(Collected data)
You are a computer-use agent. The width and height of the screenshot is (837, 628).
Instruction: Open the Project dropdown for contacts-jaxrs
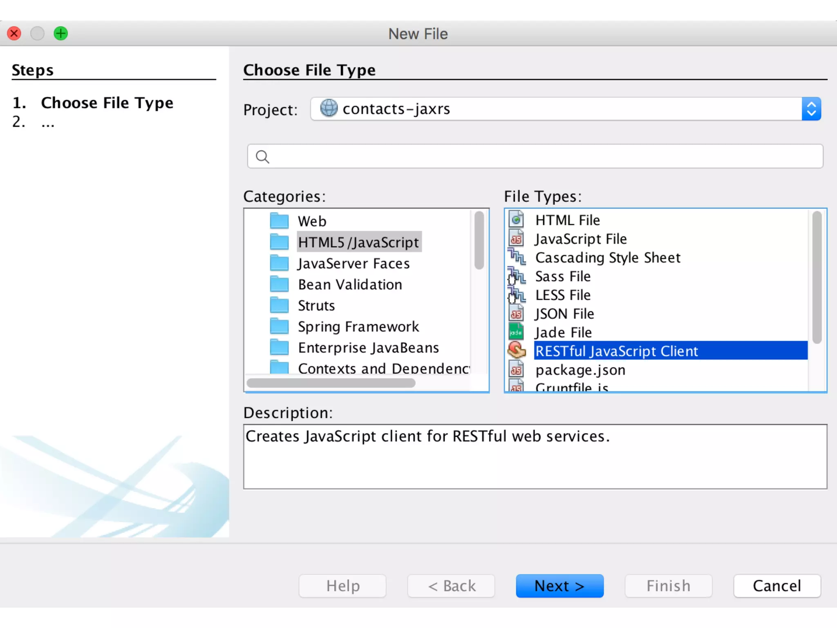point(811,109)
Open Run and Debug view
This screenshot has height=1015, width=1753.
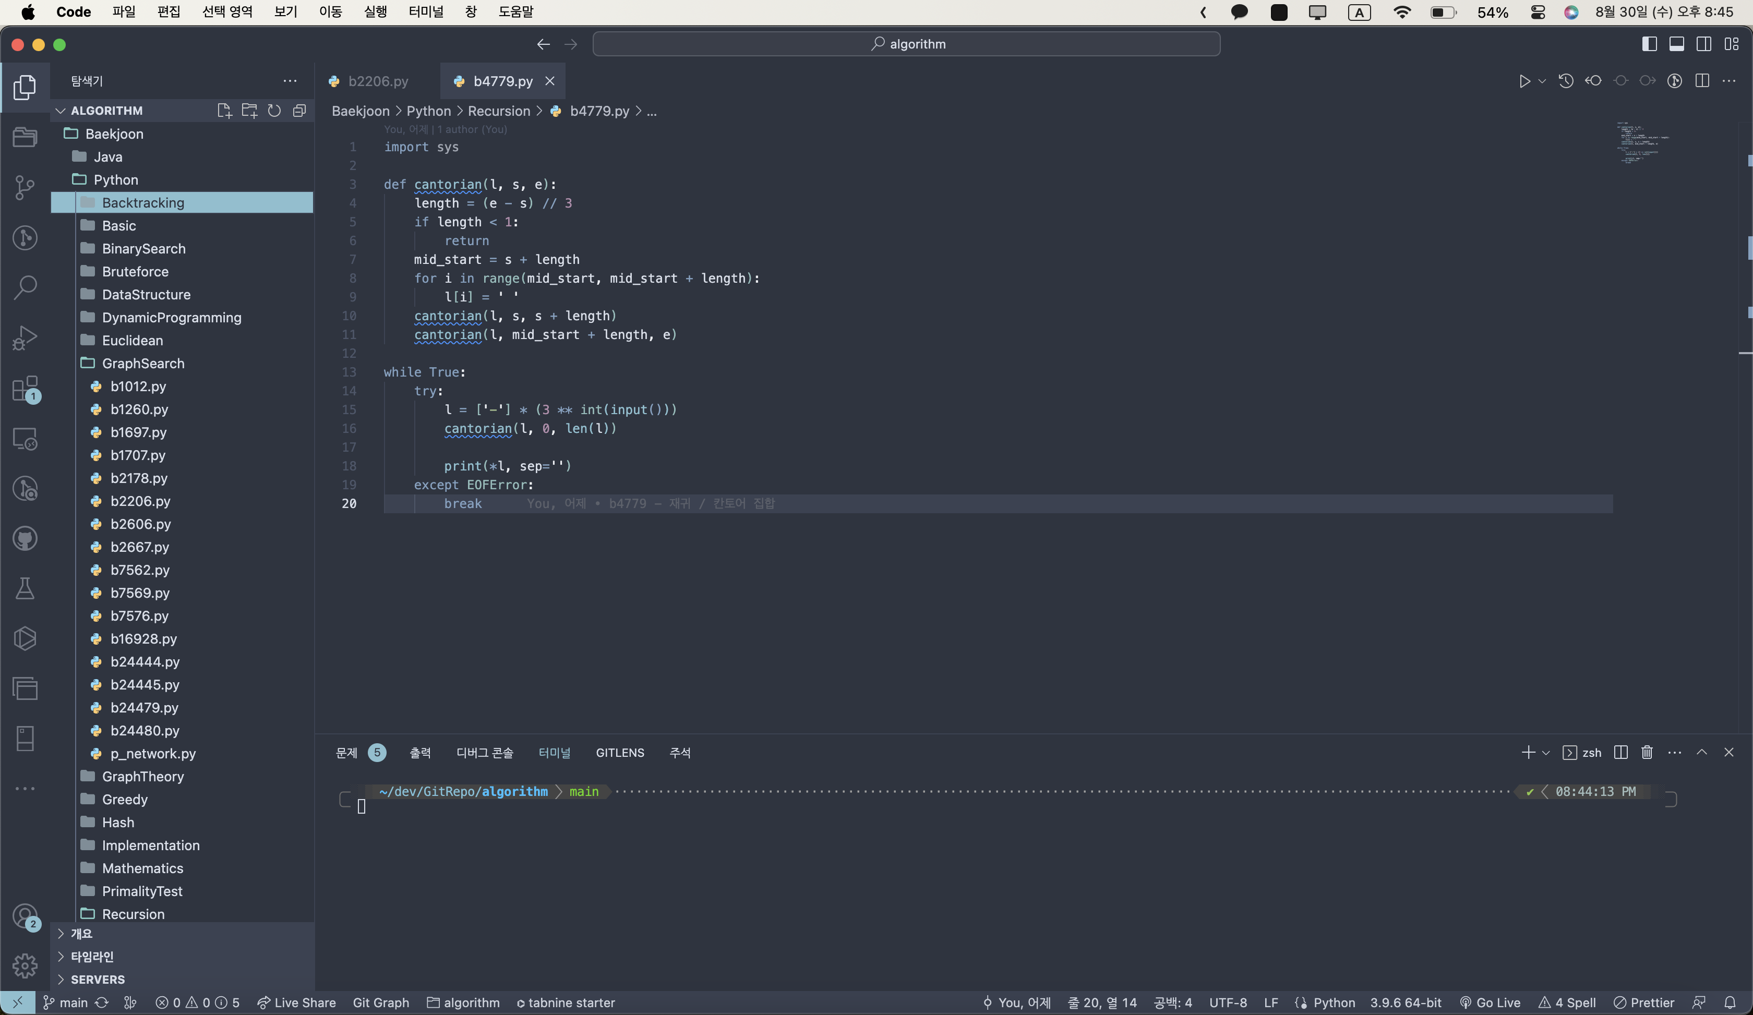[x=25, y=338]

• [TASK] Could you repeat every record exactly as written, with the pictures left out?

• [EXERCISE SOLUTION]
You are a computer-use agent. The width and height of the screenshot is (837, 628).
Instruction: Open the Project dropdown for contacts-jaxrs
point(811,109)
Open Run and Debug view
This screenshot has height=1015, width=1753.
[x=25, y=338]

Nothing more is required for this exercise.